Flash Forward Review (aka 'the next Lost'?)

This really should've been hot off the press a couple of weeks ago, but work's gotten in the way (and I'm a bit lazy). So apologies to you all but better late than never, eh?

Flash Forward comes from the same US network studio that brought us Lost, and given that we have but one more series (a mere 18 hours *sniff*) of our favourite mind-bending, time-travelling, theory-spinning drama left, ABC have quite shrewdly surmised that now would be a good time to launch a brand new high concept, time-warping, theory-inducing drama to soak up all those Lost devotees soon to be bereft of their sci-fi fix. A canny move you say, as long as they make sure that new show is shit-hot.

It's far too early to guarantee the longer term quality and ingenuity of Flash Forward (and let's remember that even our beloved Abrams/Lindelof/Cuse creation has had its weak spots) but based on the 45 minute pilot, there's good reason to believe this will at least be the big Fall drama of 2009.
The concept is this: the entire population of the world simultaneously and inexplicably loses consciousness for precisely two minutes and seventeen seconds. During that time, everyone glimpses their own future at exactly six months from that point. They awake to chaos and begin the process of trying to figure out what happened, based on everyone's 'flash forwards'.

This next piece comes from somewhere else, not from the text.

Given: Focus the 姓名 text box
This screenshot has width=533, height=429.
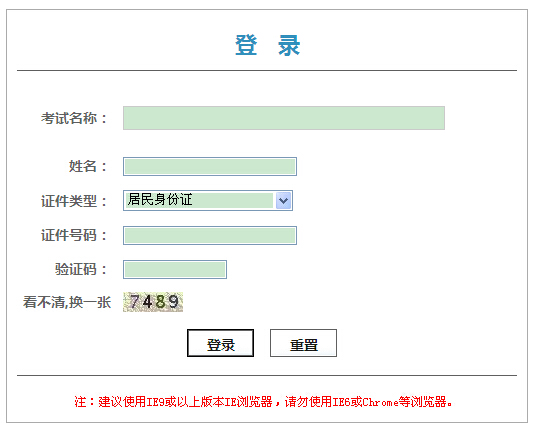Looking at the screenshot, I should coord(210,167).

While clearly shaping up to be an ensemble drama following multiple character stories, the pilot's ostensible main figure is Mark Benford (Joseph Fiennes, with a decent American accent), an FBI agent and recovering alcoholic. The disorientating, unsettling opening scene sees Benford come to in an upturned, crushed car, surrounded by shattered glass and twisted metal. Crawling out, he sees a street full of wounded, wailing people before a card flashes up with 'Four hours earlier'.

In contrast to the cold, eerie bluey-grey shades of the first scene, the flashback opens out onto a golden-hued vista of a Californian suburb in the warm morning sunshine. Mark awakes, kisses wife Olivia (Sonya Walger - Lost's Penny Widmore) good morning and feeds his daughter breakfast before heading out to an early morning AA meeting, at which friend and sponsor Aaron Stark (Brian O'Byrne) speaks of his pain at dealing with the death of his Marine daughter in Afghanistan.

Olivia, a surgeon, calls her colleague Bryce, leaving a voicemail asking where the hell he is and demanding he come in to the work and explain himself. Having muted the call, Bryce stands on a pier overlooking the sea, gun in hand, preparing to take his own life.

Mark and colleague Dominic (John Cho) stake out an attractive blonde, a suspected terrorist, while bantering about wedding dance songs. As a high speed chase ensues, Cho reacting with a convincing combination of fear and exhilaration, we intercut with Bryce readying the gun, Olivia scrubbing in for surgery and their daughter's babysitter making out with her boyfriend on the sofa. Suddenly, the screen cuts to a very fast, telescopic montage of images, before manifesting into a grainy, disjointed scene of Mark in his office, working on the case with a mosaic of images on the wall, before fleeing armed intruders.

We're then snap back to the opening scene, with Mark crawling out of his upside down car, briefly moving to snapshots of Bryce coming to lying on the pier, Olivia and her colleagues in theatre with the sound of a flatlining monitor, the babysitter waking up in her underwear...before returning to the street and seeing for the first time, the extent of the chaos – fires, wrecked vehicles, crushed bodies – pure pandemonium.

Having located Dominic and handcuffed the blonde possible-terrorist, Mark heads off to the hospital, past looters, the injured and in one surreal moment, a kangaroo. News footage demonstrates that this hasn’t just occurred in California, or even the USA, but across the entire planet. Back at the FBI office, the pieces are put together, with people comparing their visions and gradually realising that everyone flashed forward to the same time. Some flashes have been hopeful, some comic, some unexpected and some alarming. Aaron has seen his daughter, alive somewhere in Afghanistan, Olivia has seen the end of her marriage, Mark has seen himself drinking again and Dominic has seen nothing at all. And amongst all the footage captured on cameras across the world of those two minutes, 17 seconds, there is one particularly captivating image...

Raising questions about fate, destiny and what we may or may not have control over, Flash Forward looks set to explore some of the themes which Lost has so inventively delved into, while at the same time hopefully taking flight with its own brand of mind-bending science fiction and creating a group of characters we invest in and root for all the while. Plus it looks like there's going to be a fair bit of online activity, and quite possibly some kind of ARG - check this out
The Mosaic Collective

Unusually for the most buzzed about new show from the States this year, Flash Forward has yet to be officially snapped up by a UK broadcaster. Blame it on the credit crunch. However, you can guarantee it will be coming to a screen near you later on this year or early next – and I’d hazard a guess it'll be either Sky One or Channel 4 that do the honours.